▶ Directions
Of the lines below, write out exactly those from the line with "Task: Select the 车兵 tab" through the line with "The width and", both included, and skip the rest.

▶ Exercise materials

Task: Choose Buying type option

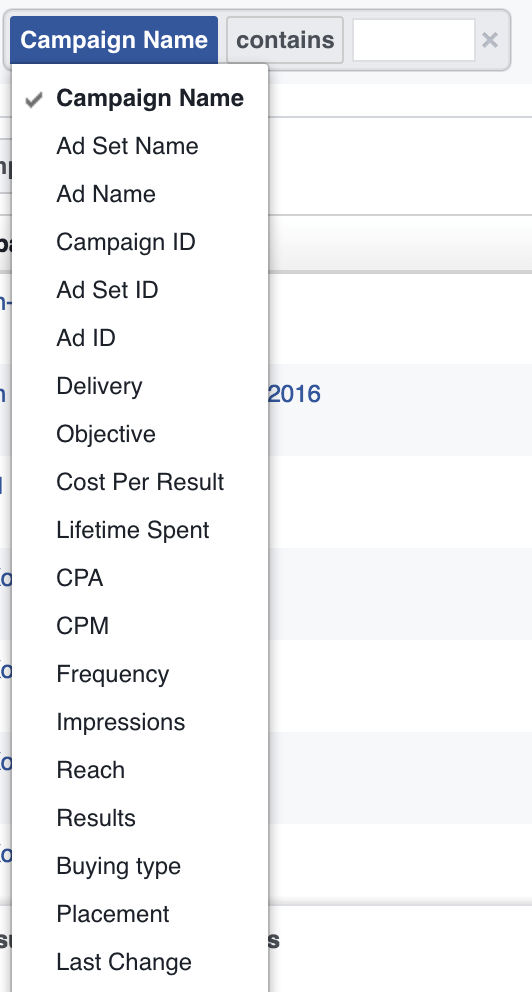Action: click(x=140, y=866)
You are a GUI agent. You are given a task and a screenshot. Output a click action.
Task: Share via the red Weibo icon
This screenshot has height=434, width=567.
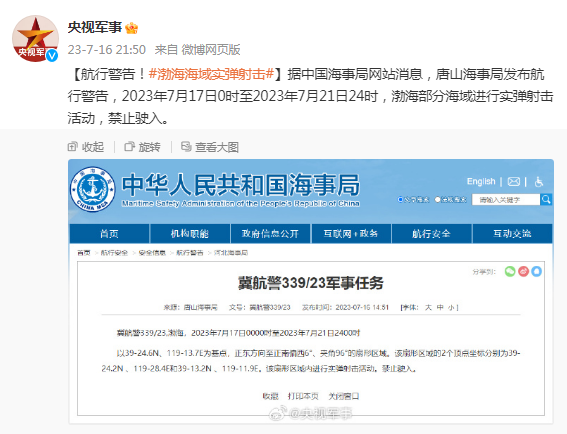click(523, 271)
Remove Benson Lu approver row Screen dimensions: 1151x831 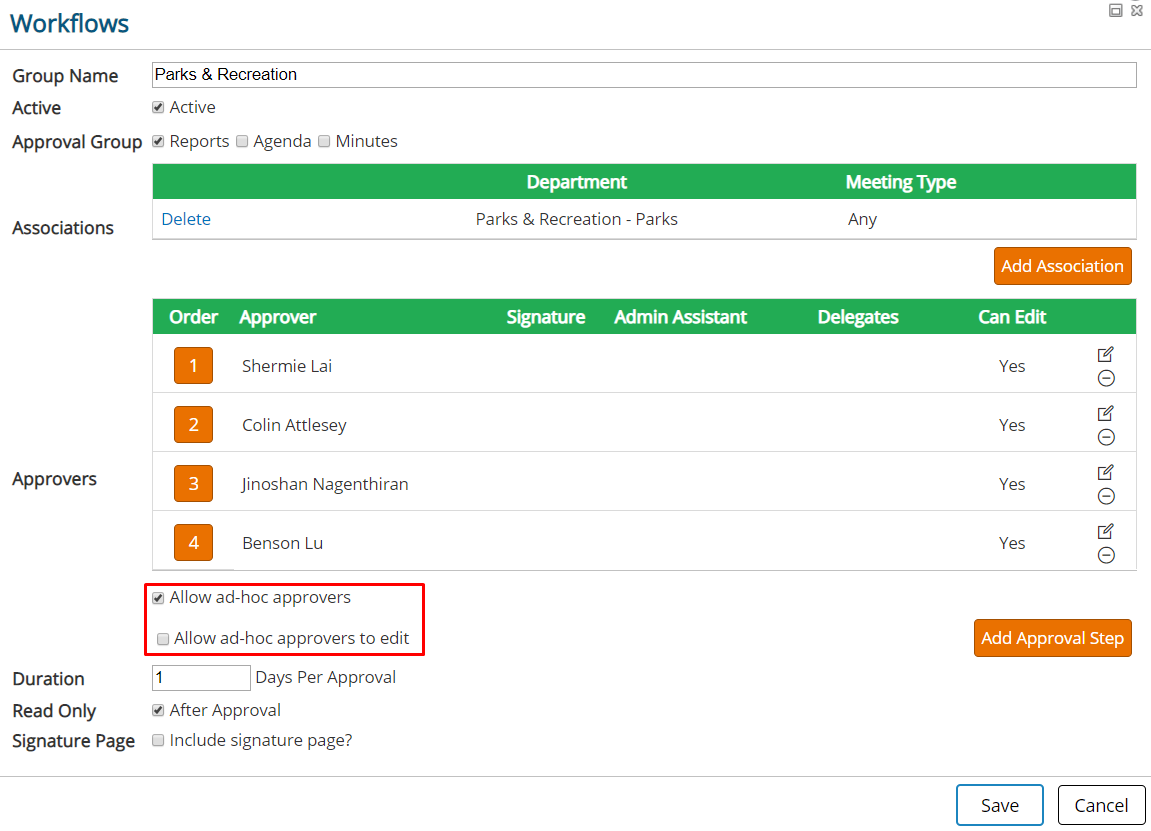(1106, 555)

--

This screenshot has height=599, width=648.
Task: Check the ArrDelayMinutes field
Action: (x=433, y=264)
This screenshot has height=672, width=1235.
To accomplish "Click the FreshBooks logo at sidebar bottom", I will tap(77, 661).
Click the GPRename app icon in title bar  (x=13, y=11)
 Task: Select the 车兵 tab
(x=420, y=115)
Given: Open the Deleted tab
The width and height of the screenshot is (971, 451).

▶ Exercise answer
 Task: Select the 车兵 tab
(x=420, y=115)
Given: Open the Deleted tab
The width and height of the screenshot is (971, 451).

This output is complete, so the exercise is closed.